Stored items
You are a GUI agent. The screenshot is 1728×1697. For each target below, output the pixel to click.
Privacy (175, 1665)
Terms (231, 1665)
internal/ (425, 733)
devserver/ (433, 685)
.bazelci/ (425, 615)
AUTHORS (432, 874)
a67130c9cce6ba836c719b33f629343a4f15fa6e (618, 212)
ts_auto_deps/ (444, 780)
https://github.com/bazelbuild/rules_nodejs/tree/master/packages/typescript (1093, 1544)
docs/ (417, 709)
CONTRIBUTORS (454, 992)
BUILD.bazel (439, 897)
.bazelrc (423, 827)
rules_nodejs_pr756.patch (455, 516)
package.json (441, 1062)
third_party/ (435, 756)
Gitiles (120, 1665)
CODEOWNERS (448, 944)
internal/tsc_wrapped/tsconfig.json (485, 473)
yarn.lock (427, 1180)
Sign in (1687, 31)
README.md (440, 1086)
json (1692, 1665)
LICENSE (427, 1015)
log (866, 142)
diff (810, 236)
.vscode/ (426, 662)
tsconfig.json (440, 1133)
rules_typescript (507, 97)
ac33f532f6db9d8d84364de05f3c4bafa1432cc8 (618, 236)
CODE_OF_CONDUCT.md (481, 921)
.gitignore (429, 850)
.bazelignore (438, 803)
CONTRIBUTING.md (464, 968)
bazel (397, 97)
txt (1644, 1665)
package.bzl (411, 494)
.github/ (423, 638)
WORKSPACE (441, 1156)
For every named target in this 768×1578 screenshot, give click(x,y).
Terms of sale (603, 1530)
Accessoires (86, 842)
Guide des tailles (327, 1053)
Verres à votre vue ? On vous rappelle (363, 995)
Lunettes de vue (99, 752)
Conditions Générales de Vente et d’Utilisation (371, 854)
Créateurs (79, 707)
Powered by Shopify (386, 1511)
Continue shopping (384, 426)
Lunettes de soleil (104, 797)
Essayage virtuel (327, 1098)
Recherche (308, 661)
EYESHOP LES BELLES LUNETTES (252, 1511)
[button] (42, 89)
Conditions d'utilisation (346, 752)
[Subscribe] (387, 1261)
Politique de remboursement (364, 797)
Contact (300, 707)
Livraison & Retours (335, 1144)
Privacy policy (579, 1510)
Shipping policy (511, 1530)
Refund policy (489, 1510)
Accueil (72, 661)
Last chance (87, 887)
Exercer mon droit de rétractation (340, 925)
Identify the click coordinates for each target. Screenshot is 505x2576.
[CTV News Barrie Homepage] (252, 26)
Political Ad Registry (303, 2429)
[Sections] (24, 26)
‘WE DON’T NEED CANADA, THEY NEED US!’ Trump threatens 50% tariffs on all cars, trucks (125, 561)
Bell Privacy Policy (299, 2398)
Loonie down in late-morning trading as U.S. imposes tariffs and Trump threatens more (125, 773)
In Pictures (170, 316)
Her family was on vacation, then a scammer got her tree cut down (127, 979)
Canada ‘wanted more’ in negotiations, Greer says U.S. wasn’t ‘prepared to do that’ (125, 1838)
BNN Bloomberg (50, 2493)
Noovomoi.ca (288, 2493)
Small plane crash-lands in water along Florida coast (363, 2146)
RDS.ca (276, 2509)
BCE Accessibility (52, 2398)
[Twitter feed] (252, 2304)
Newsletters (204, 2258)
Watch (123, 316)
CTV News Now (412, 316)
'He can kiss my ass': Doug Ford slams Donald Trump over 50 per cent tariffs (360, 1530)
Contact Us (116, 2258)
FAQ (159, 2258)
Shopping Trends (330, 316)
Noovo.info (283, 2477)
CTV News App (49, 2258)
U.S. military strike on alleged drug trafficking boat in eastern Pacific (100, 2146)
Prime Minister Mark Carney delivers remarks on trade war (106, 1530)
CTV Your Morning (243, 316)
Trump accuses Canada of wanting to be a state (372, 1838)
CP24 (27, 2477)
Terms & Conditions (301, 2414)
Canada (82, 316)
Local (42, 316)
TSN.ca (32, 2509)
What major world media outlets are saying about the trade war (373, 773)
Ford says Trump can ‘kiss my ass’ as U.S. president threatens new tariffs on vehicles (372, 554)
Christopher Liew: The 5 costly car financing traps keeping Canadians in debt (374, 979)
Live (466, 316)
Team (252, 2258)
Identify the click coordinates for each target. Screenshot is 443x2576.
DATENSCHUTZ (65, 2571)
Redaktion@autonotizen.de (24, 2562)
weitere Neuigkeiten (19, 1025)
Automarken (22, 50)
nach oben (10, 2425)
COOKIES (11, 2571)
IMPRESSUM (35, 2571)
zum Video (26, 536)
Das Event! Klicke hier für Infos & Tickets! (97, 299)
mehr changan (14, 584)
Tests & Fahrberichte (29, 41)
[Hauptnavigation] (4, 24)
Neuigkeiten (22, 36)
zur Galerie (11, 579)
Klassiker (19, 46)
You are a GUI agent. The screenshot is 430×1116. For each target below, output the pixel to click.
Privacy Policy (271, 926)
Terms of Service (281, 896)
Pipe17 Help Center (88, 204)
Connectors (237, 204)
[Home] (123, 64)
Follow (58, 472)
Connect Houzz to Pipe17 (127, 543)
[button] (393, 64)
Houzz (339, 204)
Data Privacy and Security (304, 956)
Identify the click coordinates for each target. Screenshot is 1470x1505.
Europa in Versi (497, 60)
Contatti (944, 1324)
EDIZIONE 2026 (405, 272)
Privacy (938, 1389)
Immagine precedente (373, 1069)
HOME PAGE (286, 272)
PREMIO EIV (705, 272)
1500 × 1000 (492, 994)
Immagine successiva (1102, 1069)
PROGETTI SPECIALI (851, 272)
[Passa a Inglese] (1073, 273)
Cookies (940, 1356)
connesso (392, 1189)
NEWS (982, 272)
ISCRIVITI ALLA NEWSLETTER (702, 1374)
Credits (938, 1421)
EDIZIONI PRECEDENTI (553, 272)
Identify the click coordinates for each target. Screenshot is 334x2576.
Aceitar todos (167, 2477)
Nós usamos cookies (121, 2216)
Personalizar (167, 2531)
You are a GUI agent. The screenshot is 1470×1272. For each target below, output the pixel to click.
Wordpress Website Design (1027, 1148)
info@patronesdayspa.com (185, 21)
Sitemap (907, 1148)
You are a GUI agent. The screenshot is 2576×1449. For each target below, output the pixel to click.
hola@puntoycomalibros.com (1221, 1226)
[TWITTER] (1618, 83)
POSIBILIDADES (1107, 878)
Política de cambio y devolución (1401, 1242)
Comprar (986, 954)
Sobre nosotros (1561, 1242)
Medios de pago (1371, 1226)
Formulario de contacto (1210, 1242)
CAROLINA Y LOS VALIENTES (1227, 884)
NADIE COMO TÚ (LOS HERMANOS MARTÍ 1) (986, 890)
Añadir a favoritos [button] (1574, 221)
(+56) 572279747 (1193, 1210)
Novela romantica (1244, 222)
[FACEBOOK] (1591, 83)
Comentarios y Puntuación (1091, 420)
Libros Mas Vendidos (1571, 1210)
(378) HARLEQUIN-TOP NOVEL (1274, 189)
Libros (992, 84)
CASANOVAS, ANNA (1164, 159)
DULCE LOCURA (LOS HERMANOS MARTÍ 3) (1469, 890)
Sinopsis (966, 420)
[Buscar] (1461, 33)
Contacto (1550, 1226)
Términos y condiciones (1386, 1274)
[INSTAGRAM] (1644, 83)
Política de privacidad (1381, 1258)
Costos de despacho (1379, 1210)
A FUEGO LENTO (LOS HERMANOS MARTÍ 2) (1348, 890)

WHAT TO WORK ON
Beginning with the line that has "Cookies (940, 1356)" and ending with the line that has "Medios de pago (1371, 1226)", set down the lines above exactly and include no others.

EXERCISE ANSWER
Cookies (940, 1356)
connesso (392, 1189)
NEWS (982, 272)
ISCRIVITI ALLA NEWSLETTER (702, 1374)
Credits (938, 1421)
EDIZIONI PRECEDENTI (553, 272)
Identify the click coordinates for each target. Screenshot is 334x2576.
Aceitar todos (167, 2477)
Nós usamos cookies (121, 2216)
Personalizar (167, 2531)
You are a GUI agent. The screenshot is 1470×1272. For each target below, output the pixel to click.
Wordpress Website Design (1027, 1148)
info@patronesdayspa.com (185, 21)
Sitemap (907, 1148)
You are a GUI agent. The screenshot is 2576×1449. For each target below, output the pixel to click.
hola@puntoycomalibros.com (1221, 1226)
[TWITTER] (1618, 83)
POSIBILIDADES (1107, 878)
Política de cambio y devolución (1401, 1242)
Comprar (986, 954)
Sobre nosotros (1561, 1242)
Medios de pago (1371, 1226)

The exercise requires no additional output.